→ About this task
The answer should contain every entry below, copied exactly.

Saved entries
>>>>>
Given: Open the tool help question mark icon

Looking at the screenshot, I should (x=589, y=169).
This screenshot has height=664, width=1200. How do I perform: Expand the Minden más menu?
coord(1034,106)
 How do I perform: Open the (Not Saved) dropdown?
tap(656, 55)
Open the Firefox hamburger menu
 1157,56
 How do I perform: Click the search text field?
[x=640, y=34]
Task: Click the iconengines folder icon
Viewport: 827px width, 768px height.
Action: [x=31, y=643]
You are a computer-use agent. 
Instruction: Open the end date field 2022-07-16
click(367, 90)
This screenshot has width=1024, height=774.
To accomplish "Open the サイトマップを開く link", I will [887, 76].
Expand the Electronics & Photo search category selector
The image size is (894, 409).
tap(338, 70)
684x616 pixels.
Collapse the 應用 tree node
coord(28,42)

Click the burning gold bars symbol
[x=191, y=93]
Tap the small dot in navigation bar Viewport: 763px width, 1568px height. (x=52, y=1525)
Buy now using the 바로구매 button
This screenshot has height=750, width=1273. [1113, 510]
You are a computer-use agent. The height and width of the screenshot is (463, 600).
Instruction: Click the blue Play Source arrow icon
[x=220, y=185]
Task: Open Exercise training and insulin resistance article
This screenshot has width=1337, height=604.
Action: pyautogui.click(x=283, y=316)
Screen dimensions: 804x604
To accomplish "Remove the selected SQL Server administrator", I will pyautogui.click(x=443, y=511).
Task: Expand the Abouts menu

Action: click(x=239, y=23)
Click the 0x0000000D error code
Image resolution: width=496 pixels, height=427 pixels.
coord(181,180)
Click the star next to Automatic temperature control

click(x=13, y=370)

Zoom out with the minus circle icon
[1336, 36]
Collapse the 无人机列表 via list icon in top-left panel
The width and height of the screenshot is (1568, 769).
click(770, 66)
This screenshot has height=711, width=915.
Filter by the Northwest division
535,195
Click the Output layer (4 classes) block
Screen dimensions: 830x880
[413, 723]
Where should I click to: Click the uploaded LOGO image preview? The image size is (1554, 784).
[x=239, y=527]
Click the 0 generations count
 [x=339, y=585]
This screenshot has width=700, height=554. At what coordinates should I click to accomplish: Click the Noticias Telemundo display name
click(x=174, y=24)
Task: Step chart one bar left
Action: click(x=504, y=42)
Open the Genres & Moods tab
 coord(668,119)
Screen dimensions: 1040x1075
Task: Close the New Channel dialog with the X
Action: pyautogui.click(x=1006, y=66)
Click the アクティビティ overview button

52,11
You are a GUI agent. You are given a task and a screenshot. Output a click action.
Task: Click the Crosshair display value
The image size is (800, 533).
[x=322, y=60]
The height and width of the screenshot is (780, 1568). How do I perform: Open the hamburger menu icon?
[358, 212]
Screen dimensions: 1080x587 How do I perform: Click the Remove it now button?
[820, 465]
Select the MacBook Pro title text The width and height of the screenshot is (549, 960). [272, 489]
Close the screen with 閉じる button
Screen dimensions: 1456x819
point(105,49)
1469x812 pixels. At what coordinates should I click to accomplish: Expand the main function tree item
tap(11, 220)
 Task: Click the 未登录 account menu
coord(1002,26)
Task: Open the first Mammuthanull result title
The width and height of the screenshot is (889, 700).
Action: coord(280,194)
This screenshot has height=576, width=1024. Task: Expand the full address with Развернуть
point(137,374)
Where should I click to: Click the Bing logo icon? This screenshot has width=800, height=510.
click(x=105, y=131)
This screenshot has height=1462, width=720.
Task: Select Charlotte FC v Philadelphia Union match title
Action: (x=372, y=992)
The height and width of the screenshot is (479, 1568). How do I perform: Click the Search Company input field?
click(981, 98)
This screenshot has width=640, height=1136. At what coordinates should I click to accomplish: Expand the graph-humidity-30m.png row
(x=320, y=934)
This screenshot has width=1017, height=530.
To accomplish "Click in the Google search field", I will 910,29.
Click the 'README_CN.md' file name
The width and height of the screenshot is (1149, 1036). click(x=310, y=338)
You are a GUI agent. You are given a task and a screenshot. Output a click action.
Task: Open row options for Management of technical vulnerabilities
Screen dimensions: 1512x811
<<<<<
→ Answer to this exercise
Given: Open the tool help question mark icon

Looking at the screenshot, I should (x=589, y=169).
This screenshot has height=664, width=1200. How do I perform: Expand the Minden más menu?
coord(1034,106)
 How do I perform: Open the (Not Saved) dropdown?
tap(656, 55)
Open the Firefox hamburger menu
 1157,56
 How do I perform: Click the search text field?
[x=640, y=34]
Task: Click the iconengines folder icon
Viewport: 827px width, 768px height.
Action: [x=31, y=643]
You are a computer-use agent. 
Instruction: Open the end date field 2022-07-16
click(367, 90)
This screenshot has width=1024, height=774.
To accomplish "Open the サイトマップを開く link", I will [887, 76].
Expand the Electronics & Photo search category selector
The image size is (894, 409).
tap(338, 70)
684x616 pixels.
Collapse the 應用 tree node
coord(28,42)

Click the burning gold bars symbol
[x=191, y=93]
Tap the small dot in navigation bar Viewport: 763px width, 1568px height. (x=52, y=1525)
Buy now using the 바로구매 button
This screenshot has height=750, width=1273. [1113, 510]
You are a computer-use agent. The height and width of the screenshot is (463, 600).
Instruction: Click the blue Play Source arrow icon
[x=220, y=185]
Task: Open Exercise training and insulin resistance article
This screenshot has width=1337, height=604.
Action: pyautogui.click(x=283, y=316)
Screen dimensions: 804x604
To accomplish "Remove the selected SQL Server administrator", I will pyautogui.click(x=443, y=511).
Task: Expand the Abouts menu

Action: click(x=239, y=23)
Click the 0x0000000D error code
Image resolution: width=496 pixels, height=427 pixels.
coord(181,180)
Click the star next to Automatic temperature control

click(x=13, y=370)

Zoom out with the minus circle icon
[1336, 36]
Collapse the 无人机列表 via list icon in top-left panel
The width and height of the screenshot is (1568, 769).
click(770, 66)
This screenshot has height=711, width=915.
Filter by the Northwest division
535,195
Click the Output layer (4 classes) block
Screen dimensions: 830x880
[413, 723]
Where should I click to: Click the uploaded LOGO image preview? The image size is (1554, 784).
[x=239, y=527]
Click the 0 generations count
 [x=339, y=585]
This screenshot has width=700, height=554. At what coordinates should I click to accomplish: Click the Noticias Telemundo display name
click(x=174, y=24)
Task: Step chart one bar left
Action: click(x=504, y=42)
Open the Genres & Moods tab
 coord(668,119)
Screen dimensions: 1040x1075
Task: Close the New Channel dialog with the X
Action: pyautogui.click(x=1006, y=66)
Click the アクティビティ overview button

52,11
You are a GUI agent. You are given a task and a screenshot. Output a click action.
Task: Click the Crosshair display value
The image size is (800, 533).
[x=322, y=60]
The height and width of the screenshot is (780, 1568). How do I perform: Open the hamburger menu icon?
[358, 212]
Screen dimensions: 1080x587 How do I perform: Click the Remove it now button?
[820, 465]
Select the MacBook Pro title text The width and height of the screenshot is (549, 960). [272, 489]
Close the screen with 閉じる button
Screen dimensions: 1456x819
point(105,49)
1469x812 pixels. At what coordinates should I click to accomplish: Expand the main function tree item
tap(11, 220)
 Task: Click the 未登录 account menu
coord(1002,26)
Task: Open the first Mammuthanull result title
The width and height of the screenshot is (889, 700).
Action: coord(280,194)
This screenshot has height=576, width=1024. Task: Expand the full address with Развернуть
point(137,374)
Where should I click to: Click the Bing logo icon? This screenshot has width=800, height=510.
click(x=105, y=131)
This screenshot has height=1462, width=720.
Task: Select Charlotte FC v Philadelphia Union match title
Action: (x=372, y=992)
The height and width of the screenshot is (479, 1568). How do I perform: Click the Search Company input field?
click(981, 98)
This screenshot has width=640, height=1136. At what coordinates should I click to accomplish: Expand the graph-humidity-30m.png row
(x=320, y=934)
This screenshot has width=1017, height=530.
To accomplish "Click in the Google search field", I will 910,29.
Click the 'README_CN.md' file name
The width and height of the screenshot is (1149, 1036). click(x=310, y=338)
You are a GUI agent. You are given a task and a screenshot. Output a click action.
Task: Open row options for Management of technical vulnerabilities
Screen dimensions: 1512x811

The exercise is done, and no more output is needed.